Since her beloved husband’s death, she has lived alone, so she takes care of heatlh much. She used to do artistic gymnastics. Now she does exercises at home on a bar, she also does bends, squats and pumps, every day! Although not with the same determination as when her husband lived and was her audience.

She tries not to eat too much, thanks to which she stays slim. – I used to like gormandize, there was always a cake with a coffee. I also liked sliced meats, but sweets are important to me and it is hard to resign from them – I have my favourite pastry shops and sometimes I indulge myself, but … without lunch and dinner then – she admits. With the time I realized how much suffering is done to animals, and I am a great animals lover, so I occasionally buy meat. Besides, it used to taste better. She has a cat-tester which doesn’t even touch most kinds of sliced meats. Sometimes she eats more, after coming back from a night party. Then she completes the lost calories.

                    

 

 

 

 

 

The future

She wants to stay healthy and self-reliant as long as possible. She would like to travel, but now she has no company. She initiated holidays for senior people for the so called one penny. She goes there once every season, while in the past she went even three times per season. She is too busy. – I am really lucky in my life, I do what I love. I love music, I have a wonderful family – edcuated and independent sons who have great relations with their children, already grown up – she says smiling. – I am under their discreet care. They all work a lot, they can’t always meet together, but they call each other and in free time they care about family relations.
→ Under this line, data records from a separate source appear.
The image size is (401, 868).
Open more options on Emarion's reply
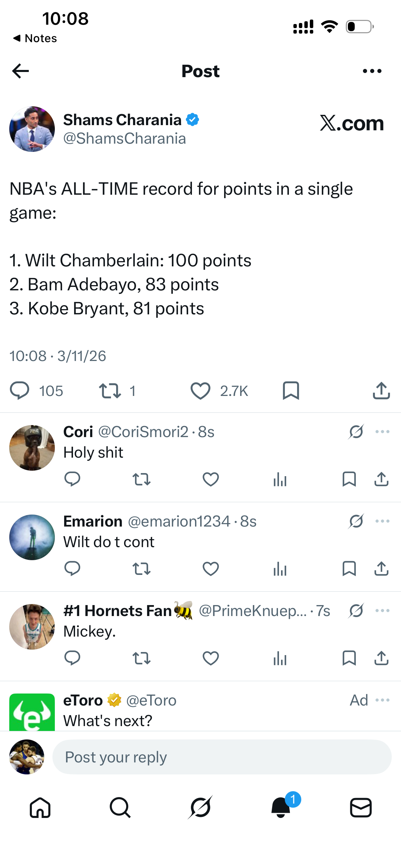[x=382, y=521]
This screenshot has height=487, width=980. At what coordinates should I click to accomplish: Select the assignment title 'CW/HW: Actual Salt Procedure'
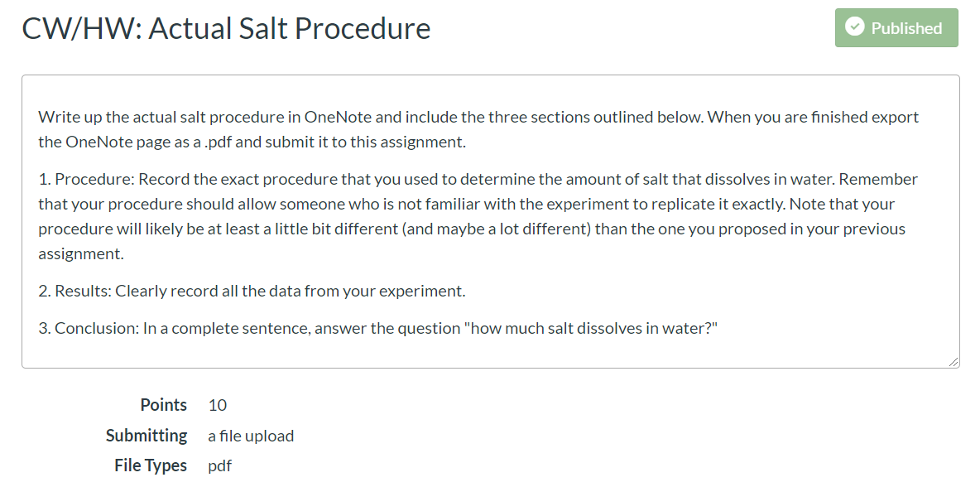tap(226, 29)
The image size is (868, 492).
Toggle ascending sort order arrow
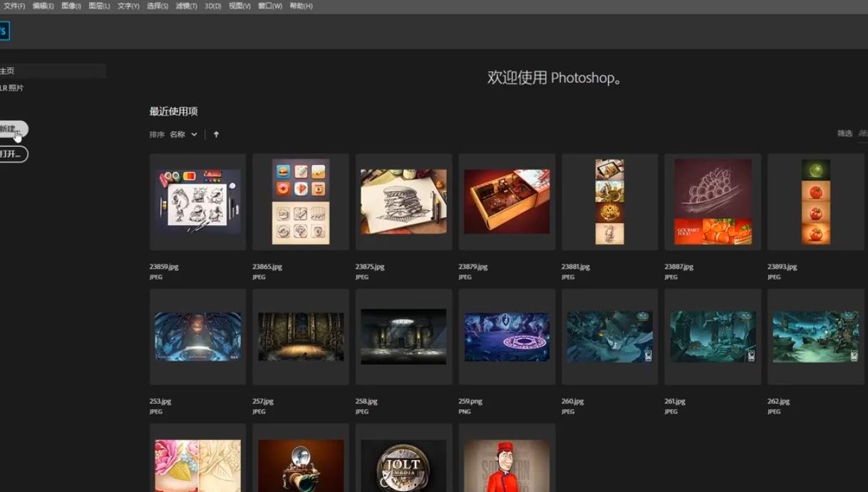216,135
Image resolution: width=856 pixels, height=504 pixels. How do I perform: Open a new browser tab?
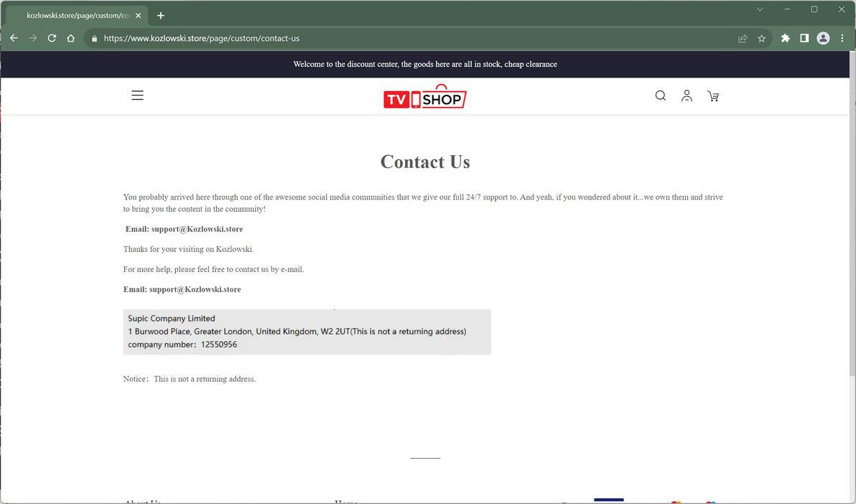[x=160, y=15]
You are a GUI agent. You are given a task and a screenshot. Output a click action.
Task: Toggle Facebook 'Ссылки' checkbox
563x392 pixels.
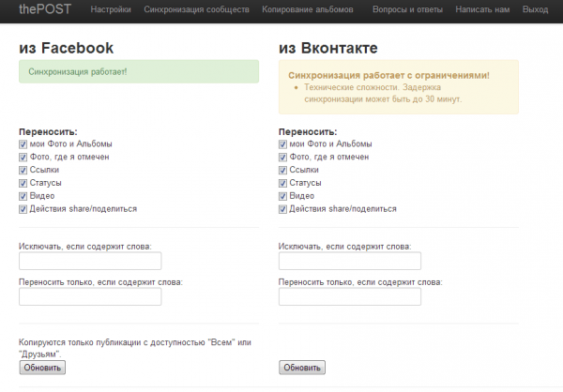click(23, 170)
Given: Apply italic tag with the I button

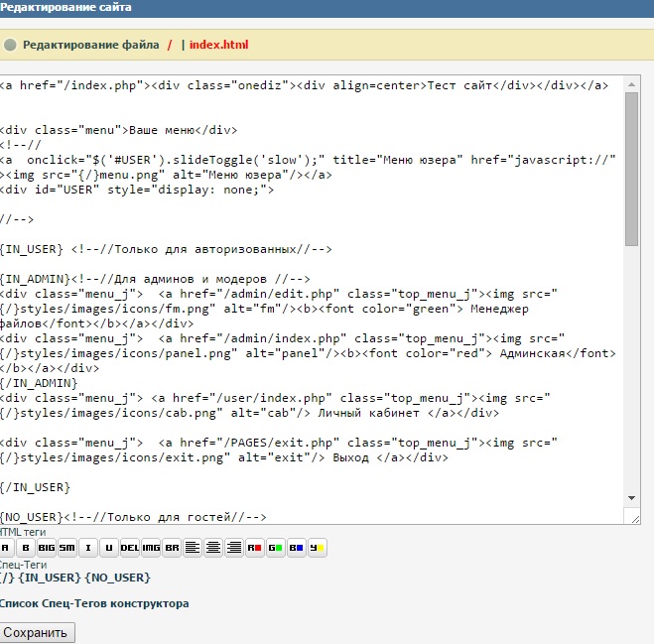Looking at the screenshot, I should tap(88, 548).
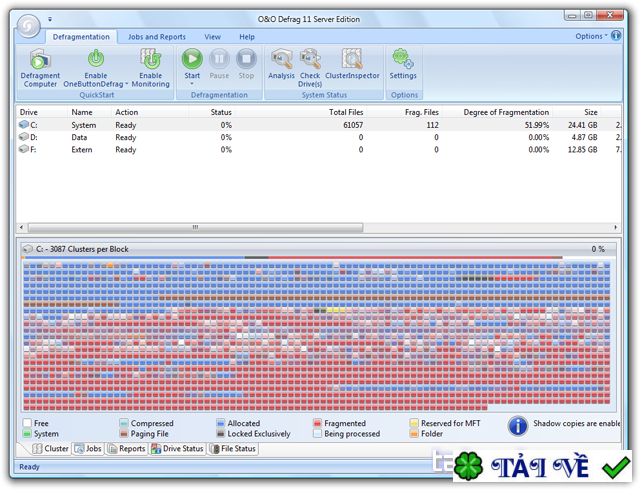Screen dimensions: 640x490
Task: Click the O&O application orb button
Action: (x=27, y=24)
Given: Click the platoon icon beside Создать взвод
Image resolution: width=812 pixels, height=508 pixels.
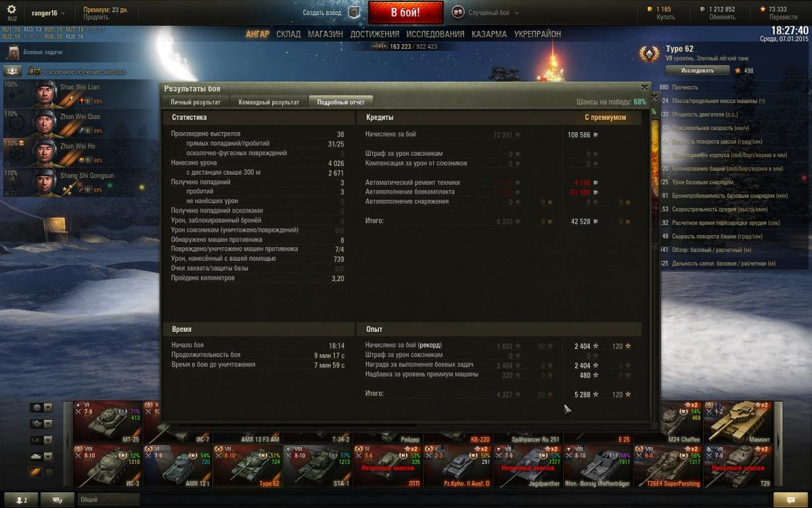Looking at the screenshot, I should click(x=354, y=12).
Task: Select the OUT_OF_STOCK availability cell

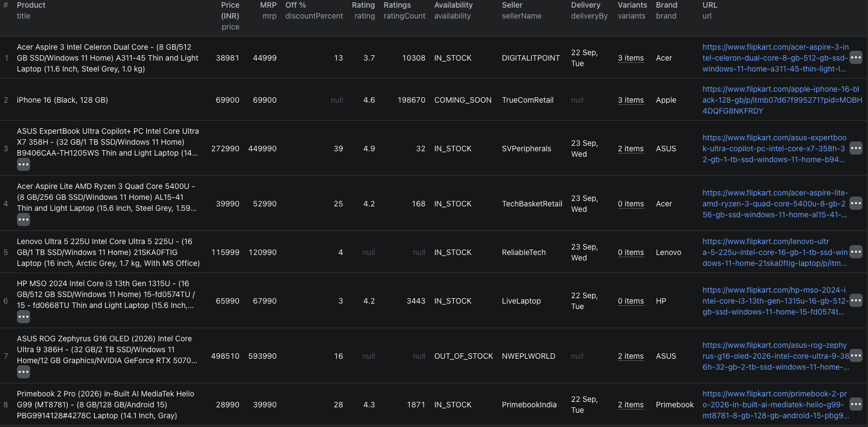Action: [x=464, y=356]
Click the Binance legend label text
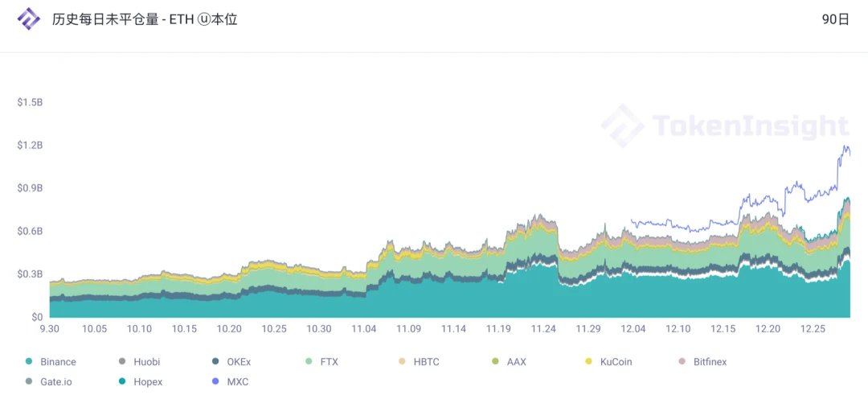 58,362
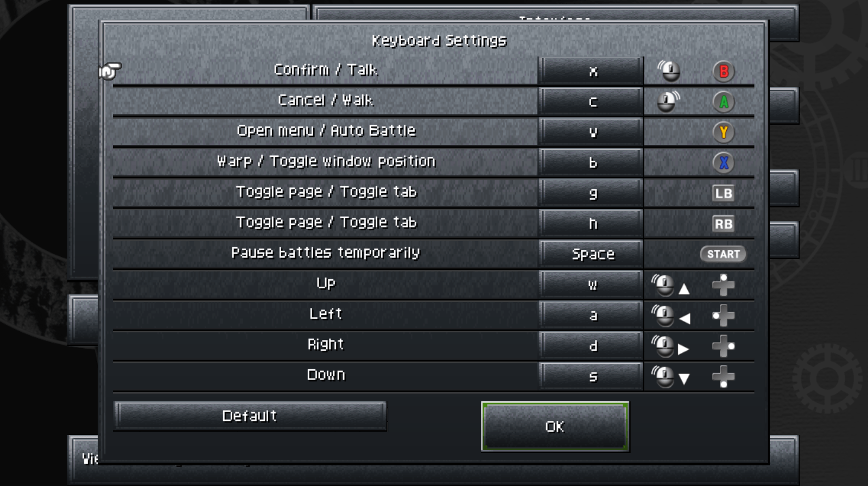Select the Pause battles key field 'Space'
The height and width of the screenshot is (486, 868).
[592, 254]
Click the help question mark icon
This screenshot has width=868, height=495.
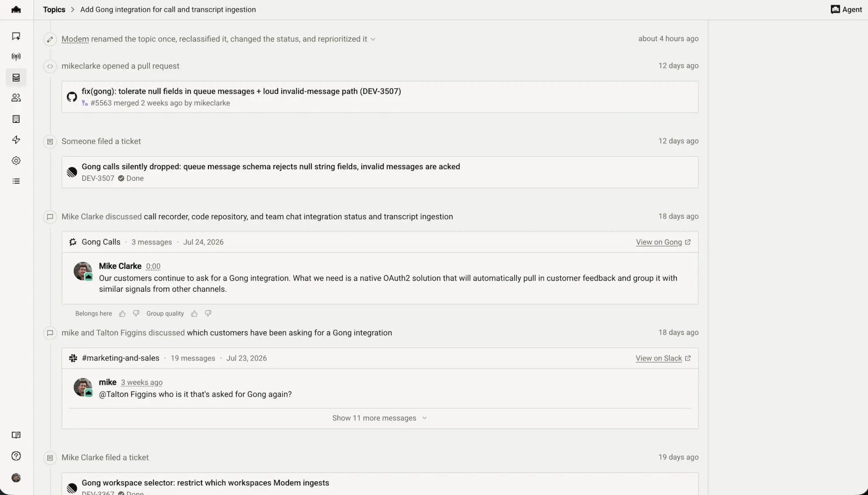tap(16, 456)
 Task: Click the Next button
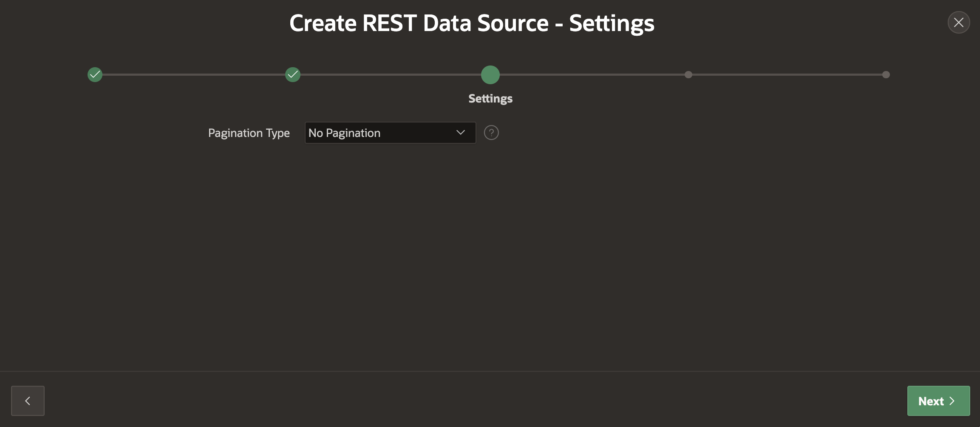click(x=938, y=401)
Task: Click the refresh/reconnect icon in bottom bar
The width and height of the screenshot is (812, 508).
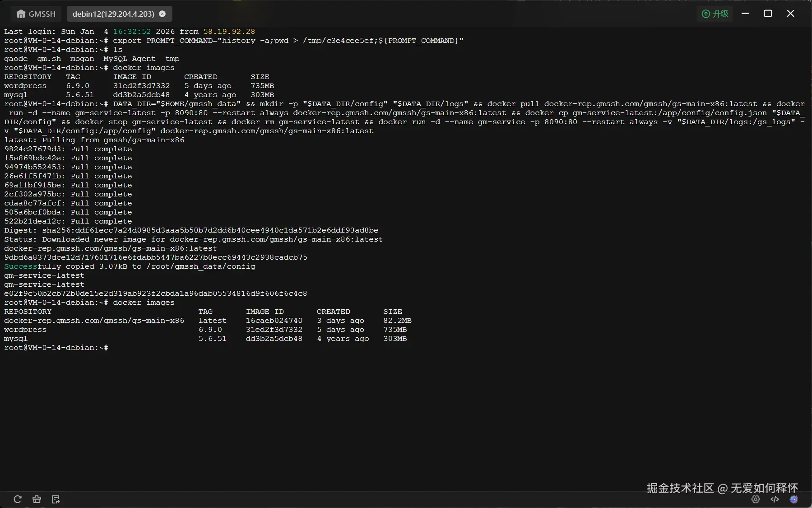Action: (x=18, y=499)
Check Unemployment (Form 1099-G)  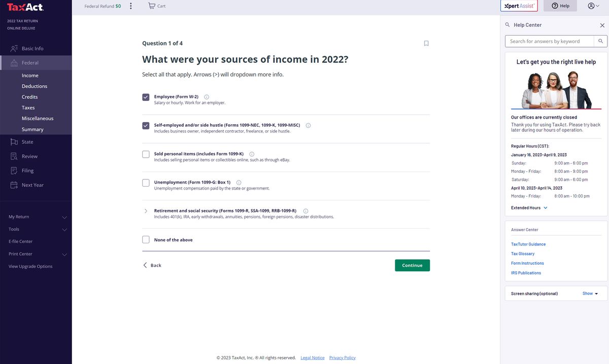[146, 183]
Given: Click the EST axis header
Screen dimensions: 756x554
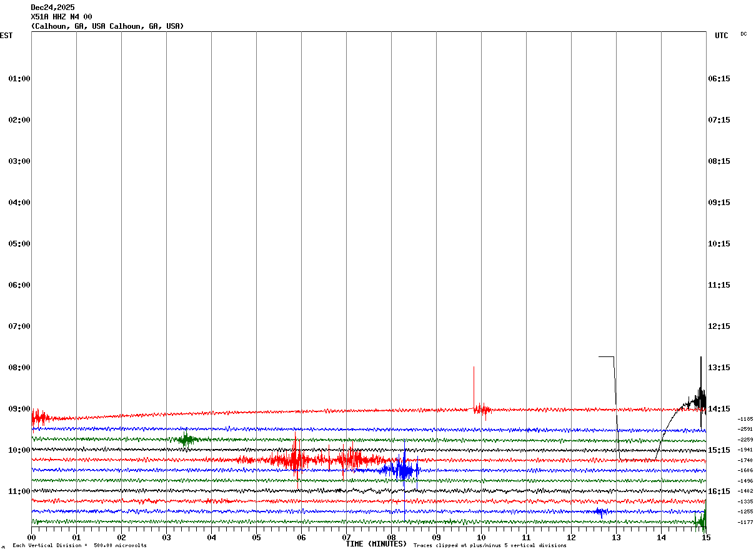Looking at the screenshot, I should [6, 36].
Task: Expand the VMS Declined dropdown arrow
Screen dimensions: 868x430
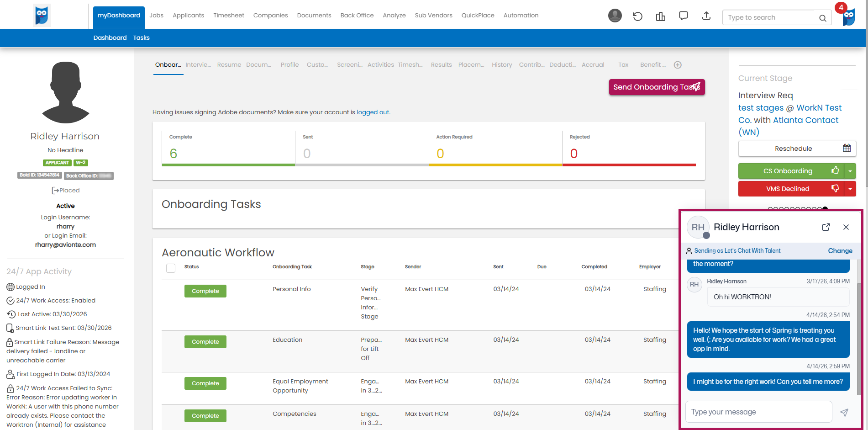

Wirginia is a social ambasador of Monar, the Senior’s Voice and the Disabled People in Bemowo. There is a lot of it in her active life, which she loves. She wants to keep promoting the joy of that gift which cannot be repeated. – Therefore, every day is a new challenge and every sunray is the joy that I can, I want , I feel needed and strong.  How long it is going to last, this is hard to predict – she sums up and quotes the song lyrics: “Now love your life even in rain, when you stand alone by the window. See how everything changes, and this is why it is worth to live, to love, to dream. The rest time will show, time will give the sign when to rest … “.